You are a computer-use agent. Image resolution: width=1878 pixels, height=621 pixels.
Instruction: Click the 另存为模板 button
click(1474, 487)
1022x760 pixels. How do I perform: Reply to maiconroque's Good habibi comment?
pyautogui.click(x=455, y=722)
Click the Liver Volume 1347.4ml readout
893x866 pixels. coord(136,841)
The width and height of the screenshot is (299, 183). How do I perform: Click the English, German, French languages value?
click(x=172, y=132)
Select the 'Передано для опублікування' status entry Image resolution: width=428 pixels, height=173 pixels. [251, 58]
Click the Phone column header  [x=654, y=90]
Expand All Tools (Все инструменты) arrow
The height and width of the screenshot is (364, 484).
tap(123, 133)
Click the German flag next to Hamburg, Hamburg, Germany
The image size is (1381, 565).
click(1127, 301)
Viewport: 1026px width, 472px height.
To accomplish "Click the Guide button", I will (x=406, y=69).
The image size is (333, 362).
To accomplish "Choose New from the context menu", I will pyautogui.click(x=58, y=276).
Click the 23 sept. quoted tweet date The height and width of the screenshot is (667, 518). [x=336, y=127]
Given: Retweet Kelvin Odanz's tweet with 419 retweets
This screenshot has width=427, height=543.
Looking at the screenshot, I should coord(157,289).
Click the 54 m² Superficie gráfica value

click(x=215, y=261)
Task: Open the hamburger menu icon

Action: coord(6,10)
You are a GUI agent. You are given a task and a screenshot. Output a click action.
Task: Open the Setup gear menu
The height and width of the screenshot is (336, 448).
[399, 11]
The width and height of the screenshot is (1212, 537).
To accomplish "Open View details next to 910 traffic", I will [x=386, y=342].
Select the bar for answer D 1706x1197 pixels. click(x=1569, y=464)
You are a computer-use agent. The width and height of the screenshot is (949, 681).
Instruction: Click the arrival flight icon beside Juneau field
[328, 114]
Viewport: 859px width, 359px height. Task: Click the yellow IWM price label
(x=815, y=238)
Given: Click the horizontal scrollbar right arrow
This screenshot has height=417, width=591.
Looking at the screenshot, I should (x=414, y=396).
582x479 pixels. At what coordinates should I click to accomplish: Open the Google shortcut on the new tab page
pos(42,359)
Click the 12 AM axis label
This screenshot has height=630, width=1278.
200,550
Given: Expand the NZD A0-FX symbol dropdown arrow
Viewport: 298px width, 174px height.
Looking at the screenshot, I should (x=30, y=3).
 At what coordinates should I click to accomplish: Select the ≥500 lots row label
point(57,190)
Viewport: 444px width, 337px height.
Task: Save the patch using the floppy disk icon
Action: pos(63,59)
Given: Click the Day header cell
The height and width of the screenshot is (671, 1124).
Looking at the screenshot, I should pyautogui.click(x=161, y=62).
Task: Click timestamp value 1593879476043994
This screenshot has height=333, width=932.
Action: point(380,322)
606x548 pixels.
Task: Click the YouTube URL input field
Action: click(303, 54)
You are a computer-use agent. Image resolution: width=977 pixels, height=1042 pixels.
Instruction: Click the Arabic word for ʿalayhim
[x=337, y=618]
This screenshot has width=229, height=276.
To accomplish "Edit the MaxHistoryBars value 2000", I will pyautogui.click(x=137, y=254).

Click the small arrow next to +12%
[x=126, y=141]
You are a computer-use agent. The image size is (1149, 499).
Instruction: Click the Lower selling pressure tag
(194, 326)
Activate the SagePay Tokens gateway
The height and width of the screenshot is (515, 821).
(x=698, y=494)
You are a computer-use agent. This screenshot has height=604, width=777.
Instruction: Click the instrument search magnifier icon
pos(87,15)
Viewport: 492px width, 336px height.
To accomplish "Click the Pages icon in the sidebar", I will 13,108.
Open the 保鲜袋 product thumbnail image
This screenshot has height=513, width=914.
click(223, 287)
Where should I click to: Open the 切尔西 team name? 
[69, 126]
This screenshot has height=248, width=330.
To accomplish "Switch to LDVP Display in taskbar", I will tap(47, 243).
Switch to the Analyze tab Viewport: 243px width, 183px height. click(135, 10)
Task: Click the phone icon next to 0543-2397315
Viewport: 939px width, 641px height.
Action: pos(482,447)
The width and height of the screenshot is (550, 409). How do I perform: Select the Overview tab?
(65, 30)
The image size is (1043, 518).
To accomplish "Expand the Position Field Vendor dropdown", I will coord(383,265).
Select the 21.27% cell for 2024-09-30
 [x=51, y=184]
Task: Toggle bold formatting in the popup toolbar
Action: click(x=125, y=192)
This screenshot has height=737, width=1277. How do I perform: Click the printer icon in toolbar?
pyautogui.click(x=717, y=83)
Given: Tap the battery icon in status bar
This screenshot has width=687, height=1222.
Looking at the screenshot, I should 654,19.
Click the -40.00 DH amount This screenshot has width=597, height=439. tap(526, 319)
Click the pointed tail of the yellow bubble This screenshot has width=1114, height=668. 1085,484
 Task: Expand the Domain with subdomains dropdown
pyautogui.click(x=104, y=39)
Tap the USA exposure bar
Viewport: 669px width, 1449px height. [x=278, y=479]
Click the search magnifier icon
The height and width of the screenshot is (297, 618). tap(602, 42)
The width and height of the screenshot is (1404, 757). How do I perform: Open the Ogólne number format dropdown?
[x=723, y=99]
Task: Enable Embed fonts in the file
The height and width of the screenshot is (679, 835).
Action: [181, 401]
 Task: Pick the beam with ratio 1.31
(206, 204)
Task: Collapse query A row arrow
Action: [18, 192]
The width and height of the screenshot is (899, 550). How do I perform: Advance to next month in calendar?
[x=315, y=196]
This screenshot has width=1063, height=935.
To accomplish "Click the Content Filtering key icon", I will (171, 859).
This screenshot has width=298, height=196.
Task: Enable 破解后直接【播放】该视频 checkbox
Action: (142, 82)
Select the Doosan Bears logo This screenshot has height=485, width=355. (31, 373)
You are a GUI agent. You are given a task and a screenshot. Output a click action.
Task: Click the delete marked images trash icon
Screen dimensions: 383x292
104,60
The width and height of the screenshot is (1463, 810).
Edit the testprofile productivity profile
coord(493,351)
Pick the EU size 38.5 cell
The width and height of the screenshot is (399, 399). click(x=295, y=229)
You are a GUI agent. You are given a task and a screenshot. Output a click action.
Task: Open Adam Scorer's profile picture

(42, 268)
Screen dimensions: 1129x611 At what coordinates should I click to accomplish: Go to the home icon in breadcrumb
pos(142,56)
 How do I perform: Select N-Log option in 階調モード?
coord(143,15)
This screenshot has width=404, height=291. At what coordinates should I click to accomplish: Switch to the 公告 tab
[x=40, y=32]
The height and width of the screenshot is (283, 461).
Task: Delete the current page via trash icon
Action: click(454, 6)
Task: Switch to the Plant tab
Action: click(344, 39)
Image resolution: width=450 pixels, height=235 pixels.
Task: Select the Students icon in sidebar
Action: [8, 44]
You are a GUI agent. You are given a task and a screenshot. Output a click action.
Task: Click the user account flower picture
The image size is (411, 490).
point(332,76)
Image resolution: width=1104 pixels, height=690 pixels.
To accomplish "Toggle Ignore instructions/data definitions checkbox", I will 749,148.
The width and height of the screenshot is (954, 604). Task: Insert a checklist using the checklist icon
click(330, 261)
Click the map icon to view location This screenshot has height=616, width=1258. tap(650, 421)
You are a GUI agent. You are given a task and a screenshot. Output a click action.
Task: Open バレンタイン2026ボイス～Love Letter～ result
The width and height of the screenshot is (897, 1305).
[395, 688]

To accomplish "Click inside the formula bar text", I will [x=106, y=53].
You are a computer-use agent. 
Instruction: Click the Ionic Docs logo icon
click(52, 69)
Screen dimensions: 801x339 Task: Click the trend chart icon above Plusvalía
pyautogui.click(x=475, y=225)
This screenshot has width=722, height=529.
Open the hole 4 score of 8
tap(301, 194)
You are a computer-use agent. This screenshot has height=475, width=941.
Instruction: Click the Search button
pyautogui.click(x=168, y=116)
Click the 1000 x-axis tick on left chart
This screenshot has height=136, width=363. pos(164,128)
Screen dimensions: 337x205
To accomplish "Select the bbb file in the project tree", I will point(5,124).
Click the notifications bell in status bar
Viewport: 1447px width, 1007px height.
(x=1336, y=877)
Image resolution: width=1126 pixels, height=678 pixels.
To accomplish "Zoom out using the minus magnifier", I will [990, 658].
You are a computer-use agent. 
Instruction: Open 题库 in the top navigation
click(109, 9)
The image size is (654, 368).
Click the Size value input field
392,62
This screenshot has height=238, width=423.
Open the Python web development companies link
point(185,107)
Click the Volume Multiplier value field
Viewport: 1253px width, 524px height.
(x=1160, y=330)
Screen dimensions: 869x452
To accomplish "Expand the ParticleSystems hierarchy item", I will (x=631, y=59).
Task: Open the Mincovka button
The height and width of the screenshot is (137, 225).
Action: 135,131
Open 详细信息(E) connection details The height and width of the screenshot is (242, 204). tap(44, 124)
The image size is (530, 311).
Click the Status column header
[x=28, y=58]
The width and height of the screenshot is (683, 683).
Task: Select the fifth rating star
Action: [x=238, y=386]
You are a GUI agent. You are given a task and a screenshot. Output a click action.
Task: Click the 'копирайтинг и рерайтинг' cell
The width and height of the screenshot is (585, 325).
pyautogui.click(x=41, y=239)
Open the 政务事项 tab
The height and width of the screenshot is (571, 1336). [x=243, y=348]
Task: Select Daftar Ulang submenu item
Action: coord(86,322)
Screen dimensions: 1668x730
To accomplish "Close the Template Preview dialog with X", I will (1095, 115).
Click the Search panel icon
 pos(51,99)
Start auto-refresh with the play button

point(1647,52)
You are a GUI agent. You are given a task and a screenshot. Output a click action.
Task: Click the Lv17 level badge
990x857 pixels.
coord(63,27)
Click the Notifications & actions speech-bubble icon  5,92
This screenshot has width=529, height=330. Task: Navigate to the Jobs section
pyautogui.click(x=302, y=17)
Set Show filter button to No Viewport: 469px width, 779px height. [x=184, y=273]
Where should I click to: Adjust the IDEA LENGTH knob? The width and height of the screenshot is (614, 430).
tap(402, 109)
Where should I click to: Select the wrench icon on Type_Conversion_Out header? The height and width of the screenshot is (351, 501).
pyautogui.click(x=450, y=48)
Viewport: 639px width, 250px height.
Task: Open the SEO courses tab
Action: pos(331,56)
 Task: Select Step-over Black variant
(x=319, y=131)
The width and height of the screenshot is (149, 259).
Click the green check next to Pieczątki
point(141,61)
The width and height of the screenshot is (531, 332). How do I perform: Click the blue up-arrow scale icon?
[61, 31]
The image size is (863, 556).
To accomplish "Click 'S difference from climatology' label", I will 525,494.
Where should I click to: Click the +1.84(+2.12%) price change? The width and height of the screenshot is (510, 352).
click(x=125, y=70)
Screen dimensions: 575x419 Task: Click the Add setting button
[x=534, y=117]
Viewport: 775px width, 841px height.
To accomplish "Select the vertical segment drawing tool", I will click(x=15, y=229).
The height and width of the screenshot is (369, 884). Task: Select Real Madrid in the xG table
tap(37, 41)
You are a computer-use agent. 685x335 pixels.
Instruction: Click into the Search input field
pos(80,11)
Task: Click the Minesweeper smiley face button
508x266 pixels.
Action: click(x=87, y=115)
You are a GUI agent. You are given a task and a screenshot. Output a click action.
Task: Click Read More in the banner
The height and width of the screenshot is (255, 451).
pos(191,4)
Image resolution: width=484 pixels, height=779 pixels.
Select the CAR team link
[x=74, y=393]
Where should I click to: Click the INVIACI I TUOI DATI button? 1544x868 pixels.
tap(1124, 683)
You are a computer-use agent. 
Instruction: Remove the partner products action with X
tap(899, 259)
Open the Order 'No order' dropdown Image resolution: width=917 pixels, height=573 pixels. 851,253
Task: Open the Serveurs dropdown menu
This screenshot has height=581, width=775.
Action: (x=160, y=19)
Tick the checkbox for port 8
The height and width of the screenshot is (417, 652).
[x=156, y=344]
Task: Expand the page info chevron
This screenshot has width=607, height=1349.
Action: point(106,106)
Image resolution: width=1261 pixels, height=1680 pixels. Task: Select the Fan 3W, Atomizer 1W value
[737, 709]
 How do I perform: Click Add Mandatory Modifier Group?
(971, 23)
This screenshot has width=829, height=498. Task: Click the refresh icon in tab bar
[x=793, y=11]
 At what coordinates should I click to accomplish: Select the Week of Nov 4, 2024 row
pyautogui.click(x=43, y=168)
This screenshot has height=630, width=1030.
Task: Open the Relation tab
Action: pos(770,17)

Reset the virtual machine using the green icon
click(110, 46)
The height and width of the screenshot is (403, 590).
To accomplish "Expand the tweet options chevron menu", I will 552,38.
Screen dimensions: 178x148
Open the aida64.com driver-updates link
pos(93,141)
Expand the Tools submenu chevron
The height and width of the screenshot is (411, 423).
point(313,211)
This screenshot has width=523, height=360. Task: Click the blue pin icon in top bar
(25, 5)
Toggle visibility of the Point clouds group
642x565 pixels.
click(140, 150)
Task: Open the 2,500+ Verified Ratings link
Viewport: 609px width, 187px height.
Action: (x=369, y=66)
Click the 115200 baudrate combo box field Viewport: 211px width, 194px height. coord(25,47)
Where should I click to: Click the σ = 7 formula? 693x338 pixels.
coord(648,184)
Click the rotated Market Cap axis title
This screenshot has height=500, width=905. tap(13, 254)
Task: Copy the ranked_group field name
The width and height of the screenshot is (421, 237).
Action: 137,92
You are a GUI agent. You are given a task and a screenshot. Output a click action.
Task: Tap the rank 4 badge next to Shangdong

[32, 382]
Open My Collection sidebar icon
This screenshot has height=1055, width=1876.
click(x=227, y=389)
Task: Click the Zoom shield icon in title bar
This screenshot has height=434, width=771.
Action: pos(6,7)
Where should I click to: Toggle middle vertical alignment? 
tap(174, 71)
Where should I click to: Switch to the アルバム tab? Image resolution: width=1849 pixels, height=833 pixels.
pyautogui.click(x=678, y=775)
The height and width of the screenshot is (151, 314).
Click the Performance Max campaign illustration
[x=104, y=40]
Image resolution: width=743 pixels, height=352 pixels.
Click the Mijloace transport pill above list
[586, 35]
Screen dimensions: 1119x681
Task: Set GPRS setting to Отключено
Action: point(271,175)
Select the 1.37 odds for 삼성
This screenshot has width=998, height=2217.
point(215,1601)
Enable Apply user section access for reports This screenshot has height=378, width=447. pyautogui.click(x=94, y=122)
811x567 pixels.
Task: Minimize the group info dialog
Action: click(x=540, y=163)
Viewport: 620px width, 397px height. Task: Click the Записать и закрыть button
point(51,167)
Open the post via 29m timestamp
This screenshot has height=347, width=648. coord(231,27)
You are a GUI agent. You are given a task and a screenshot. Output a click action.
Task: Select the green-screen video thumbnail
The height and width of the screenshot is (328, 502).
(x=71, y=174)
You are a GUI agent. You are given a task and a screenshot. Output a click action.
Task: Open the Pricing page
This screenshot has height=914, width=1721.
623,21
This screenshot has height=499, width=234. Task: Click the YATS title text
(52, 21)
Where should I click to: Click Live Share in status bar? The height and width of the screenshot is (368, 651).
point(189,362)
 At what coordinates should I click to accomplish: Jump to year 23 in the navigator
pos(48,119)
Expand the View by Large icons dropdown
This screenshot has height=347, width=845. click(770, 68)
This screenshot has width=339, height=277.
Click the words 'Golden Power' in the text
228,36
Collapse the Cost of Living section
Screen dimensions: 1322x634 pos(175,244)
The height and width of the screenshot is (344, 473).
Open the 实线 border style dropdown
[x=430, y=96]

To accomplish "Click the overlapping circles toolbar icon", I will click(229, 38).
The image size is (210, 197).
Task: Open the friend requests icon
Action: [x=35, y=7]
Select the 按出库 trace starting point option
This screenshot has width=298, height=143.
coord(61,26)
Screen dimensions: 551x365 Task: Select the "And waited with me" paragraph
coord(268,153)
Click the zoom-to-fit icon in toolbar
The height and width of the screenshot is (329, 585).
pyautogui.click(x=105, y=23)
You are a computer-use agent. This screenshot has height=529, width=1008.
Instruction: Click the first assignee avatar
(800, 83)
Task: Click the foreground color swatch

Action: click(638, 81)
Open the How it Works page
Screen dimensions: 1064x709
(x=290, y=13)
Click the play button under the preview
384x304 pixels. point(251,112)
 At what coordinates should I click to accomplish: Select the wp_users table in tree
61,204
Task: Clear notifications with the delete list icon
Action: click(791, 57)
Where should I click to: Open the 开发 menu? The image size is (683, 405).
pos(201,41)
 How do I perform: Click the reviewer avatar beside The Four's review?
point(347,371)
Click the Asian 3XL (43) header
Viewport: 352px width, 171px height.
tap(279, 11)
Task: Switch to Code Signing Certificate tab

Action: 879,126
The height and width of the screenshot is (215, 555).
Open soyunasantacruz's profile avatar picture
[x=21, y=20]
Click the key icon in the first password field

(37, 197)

◆ ◆ ◆

Exercise goal: If a line in the data above includes the string "tweet", copy it.

Written answer:
Click the 23 sept. quoted tweet date The height and width of the screenshot is (667, 518). [x=336, y=127]
Given: Retweet Kelvin Odanz's tweet with 419 retweets
To accomplish "Expand the tweet options chevron menu", I will 552,38.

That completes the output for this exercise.